Salve Santità, volevo chiederle una cosa, visto che ci avviciniamo al Natale che è la festa della nascita e della pace tra tutti gli uomini. Lei non ritiene che sia una contraddizione che per difendere la sicurezza del mondo vengano pagate delle persone che uccidono altre persone? Perché sostanzialmente è così, quando si parla di eserciti si parla di persone che vengono pagate per uccidere altre persone.
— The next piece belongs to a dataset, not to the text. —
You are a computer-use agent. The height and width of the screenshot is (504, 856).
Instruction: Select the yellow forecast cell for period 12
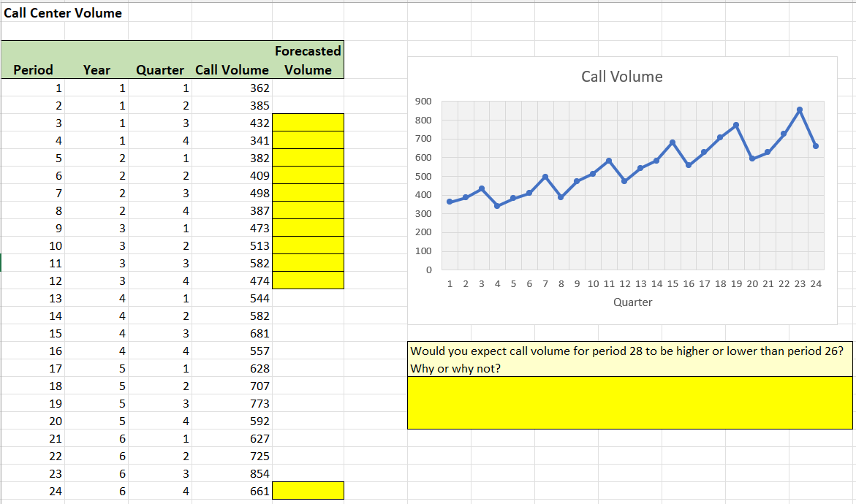[x=307, y=280]
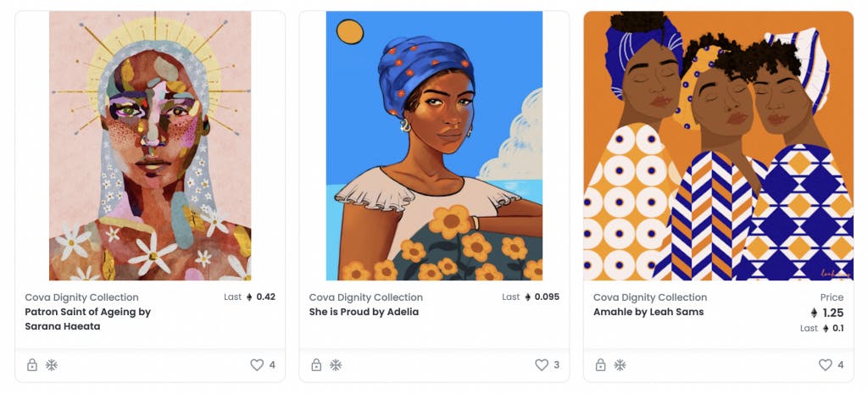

In un mondo giusto non ci dovrebbero essere gli eserciti...

PAPA FRANCESCO:

E’ vero, questa è una cosa non bella, brutta, alle volte ti dicono: “Io pago le persone per difendere, difendere l’ordine, difendere la patria”. Ma le guerre non sono cose buone, su questo tu hai ragione. Non solo io pago per... ma uccidere, uccidere. Stiamo vedendo cosa succede in Siria oggi, oggi. Cosa succede nello Yemen, stiamo vedendo queste cose brutte. Io vengo, questa mattina, dal registrare un messaggio insieme al segretario generale delle Nazioni Unite. Sarà pubblicato sui giornali sicuro o sulla tv. La risposta mia più chiara a quello che tu dici è in quel messaggio che ho registrato. Ma tu hai ragione. Grazie.